L’éveil de la littérature latine, qui existait en puissance dans le fond national, est dû certainement au génie évocateur de la Grèce. Le premier écrivain en date de la période gréco-latine, Andronicus, qui vivait il y a 21 siècles et demi, fut un esclave tarentin encore désigné par le nom, Livius, de son maître, Livius Salinator. Non seulement les jeunes patriciens apprirent le grec chez cet affranchi, ils étudièrent aussi le latin dans sa traduction de l’Odyssée et dans ses chants sacrés[1]. Nævius, le soldat qui chanta la première guerre punique, et Plaute, le commis-voyageur ombrien, construisirent également leurs poèmes et leurs pièces de théâtre d’après des modèles grecs. Ennius, le centurion qui raconta l’épopée de Rome depuis Enée jusqu’aux guerres de Macédoine, était un Messapien de la Grande Grèce comme Livius Andronicus, et Lucrèce n’écrivit-il pas la Nature des choses sous la dictée d’Epicure ? Le philosophe grec et le grand poète romain se présentent à nos esprits sous une même grande figure dont le souvenir ne périra qu’avec la pensée humaine.

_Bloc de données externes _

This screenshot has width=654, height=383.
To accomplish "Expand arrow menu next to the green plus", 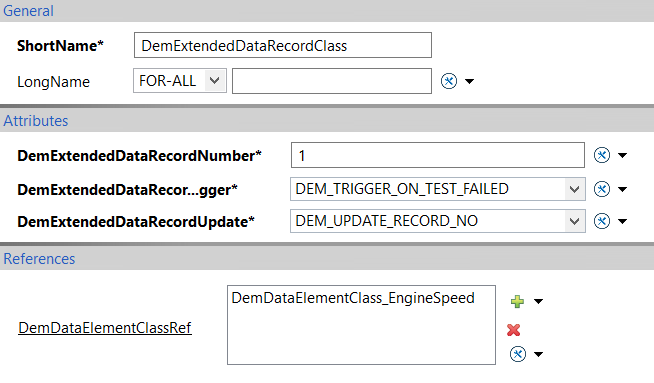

Mais quels changements considérables dans le fond de l’âme romaine et dans sa compréhension des choses l’apparition d’un livre comme celui de Lucrèce n’implique-t-il pas ? « Rien n’est sorti de rien. Rien n’est l’œuvre des dieux »[2]. Le poète qui prononce cette forte parole a cessé d’être Romain, puisqu’il s’est complètement dégagé de la religion des aïeux et que sa philosophie s’applique à l’humanité tout entière. Le culte national, dont la génération intelligente apprenait alors à se libérer, grâce à l’enseignement des Grecs, avait été pourtant bien étroit, bien rigoureux, bien exclusif. Il ne pouvait en être autrement chez un peuple militaire qui considérait les cérémonies religieuses comme une partie de la discipline devant assurer la

  1. André Lefèvre, L’Histoire, p. 197.
  2. Lucrèce, De Natura Rerum, livre premier, vers 144.